Sous les douzes coups de midi
Son regard froid parcouru l'immensité désertique qui se présentait à ses yeux. Puis avec un soupire, il mit pied à terre. Il guida sa monture entre les rochers secs et pointus qui se dressaient sur son chemin. Voilà deux jours qu'il s'était séparé de son gang de malfrat. Il avait été convenu qu'ils devaient se retrouver plus tard, dans la Vallée des Morts. Butch Cavendish ne doutait point de la fidélité de ses hommes, mais il était convaincu en revanche de leur égoïsme. Il ne leur en voulait pas cependant, car il était tout aussi égocentrique. Attaqués par les Rangers du Texas, il n'avait eu d'autre réflexe de survis que de se séparer de ses sbires.
Il trébucha sur une pierre et poussa un juron. La chaleur l'avait affaibli, et la soif lui desséchait la gorge. Quant à son fidèle Getapan il parvenait à peine à respirer, ses sabots s'effritant sur la roche dure et brulante qui parsemait le sol. Ils avaient galopé toute la nuit durant pour éviter le soleil aveuglant du jour.
Homme et cheval arrivèrent tant bien que mal jusqu'à la Vallée des Morts, leur point de rendez-vous. Butch jura à nouveau. Aucun de ses hommes n'était encore arrivé. Ils suivirent le chemin sinueux de la vallée, et s'arrêtèrent à l'ombre d'un pic rocheux. Getapan s'allongea et entrepris de lécher la terre sèche à la recherche d'humidité.

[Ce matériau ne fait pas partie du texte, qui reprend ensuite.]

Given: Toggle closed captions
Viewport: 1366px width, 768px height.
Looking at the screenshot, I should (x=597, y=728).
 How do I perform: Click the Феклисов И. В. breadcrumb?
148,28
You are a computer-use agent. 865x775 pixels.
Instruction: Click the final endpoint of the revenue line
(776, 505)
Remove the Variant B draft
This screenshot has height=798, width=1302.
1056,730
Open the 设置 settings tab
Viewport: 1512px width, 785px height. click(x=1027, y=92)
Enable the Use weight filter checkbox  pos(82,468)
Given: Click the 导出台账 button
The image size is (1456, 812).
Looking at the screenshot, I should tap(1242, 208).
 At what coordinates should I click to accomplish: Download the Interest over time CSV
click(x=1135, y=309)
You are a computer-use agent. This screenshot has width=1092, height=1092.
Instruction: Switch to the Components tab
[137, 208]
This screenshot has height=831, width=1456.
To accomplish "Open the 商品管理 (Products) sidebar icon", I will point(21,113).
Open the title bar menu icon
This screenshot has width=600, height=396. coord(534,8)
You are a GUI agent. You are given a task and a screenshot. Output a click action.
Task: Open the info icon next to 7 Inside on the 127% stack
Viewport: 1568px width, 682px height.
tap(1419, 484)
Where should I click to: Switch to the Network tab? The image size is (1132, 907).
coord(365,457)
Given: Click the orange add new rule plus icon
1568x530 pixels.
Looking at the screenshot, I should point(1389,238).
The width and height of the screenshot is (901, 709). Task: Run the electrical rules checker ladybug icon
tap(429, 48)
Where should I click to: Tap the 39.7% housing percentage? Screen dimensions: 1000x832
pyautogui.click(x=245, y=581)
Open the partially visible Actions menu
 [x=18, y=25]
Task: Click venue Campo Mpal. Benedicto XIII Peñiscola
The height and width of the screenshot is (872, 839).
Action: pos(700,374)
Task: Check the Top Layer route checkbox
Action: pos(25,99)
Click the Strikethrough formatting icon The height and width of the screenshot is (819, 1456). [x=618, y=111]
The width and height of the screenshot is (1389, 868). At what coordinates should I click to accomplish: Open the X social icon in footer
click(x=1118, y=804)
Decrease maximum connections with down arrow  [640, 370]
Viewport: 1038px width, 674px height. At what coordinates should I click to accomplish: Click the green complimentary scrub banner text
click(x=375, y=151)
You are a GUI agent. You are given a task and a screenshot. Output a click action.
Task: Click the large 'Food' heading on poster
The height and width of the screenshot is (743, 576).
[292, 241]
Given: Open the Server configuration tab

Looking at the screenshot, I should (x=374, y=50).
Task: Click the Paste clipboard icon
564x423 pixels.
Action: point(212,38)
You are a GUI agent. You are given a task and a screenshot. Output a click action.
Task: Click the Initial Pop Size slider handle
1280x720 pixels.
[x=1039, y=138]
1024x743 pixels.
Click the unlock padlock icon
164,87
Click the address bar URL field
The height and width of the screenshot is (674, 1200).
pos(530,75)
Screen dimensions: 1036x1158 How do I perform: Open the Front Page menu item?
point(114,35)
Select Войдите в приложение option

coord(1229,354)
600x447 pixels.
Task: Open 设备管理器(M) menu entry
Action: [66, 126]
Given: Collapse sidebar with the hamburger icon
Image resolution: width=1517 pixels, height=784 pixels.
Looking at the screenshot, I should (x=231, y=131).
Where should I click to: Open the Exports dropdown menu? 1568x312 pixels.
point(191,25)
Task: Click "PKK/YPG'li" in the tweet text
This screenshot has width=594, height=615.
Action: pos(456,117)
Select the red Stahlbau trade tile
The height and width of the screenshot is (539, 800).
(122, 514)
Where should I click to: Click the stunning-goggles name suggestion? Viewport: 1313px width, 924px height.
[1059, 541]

Mais humidité il n'y avait point dans ce désert.
« Arrête ça, tu veux ? Tu vois bien qu'il y a pas d'eau ici ! » lui cria le cowboy, exaspéré.
Celui-ci s'assis contre le roc et abaissa son chapeau sur son visage.
Il du s'endormir car, quand il ouvrit les yeux la nuit les encerclait de par en par. Et toujours aucune trace de ses hommes. « C'est pas normal… ». Il se tourna vers Getapan et trouva la pauvre bête étendue, inerte. Le désert le lui avait pris. Sous l'effet de la colère il prit des pierres qu'il jetait plus loin, hurlant dans la nuit, reprochant à tous son malheur.
« … La faute à ces maudits Rangers, à ces maudits Indiens, à ce maudit endroit ! ».
Epuisé il tomba à genoux. Pourquoi diable fallait-il qu'il soit au milieu du désert texan, sans eau, sans nourriture, sans monture… Car même s'il savait où il se trouvait, il n'avait aucun moyen de s'en sortir. Il était perdu. Il lança un regard à la lune.
« On dirait bien qu'il reste que toi et moi, ici. ».
Puis une pierre vient rouler jusqu'à lui. Il eu à peine le temps de se redresser qu'un éclair l'aveugla et il s'écroula sur la terre rouge. Une douleur traversa sa jambe et il grinça des dents. Il ouvrit les yeux et vis le reflet de la lune sur un cercle de métal. Un cercle où était gravé « Texas Ranger ».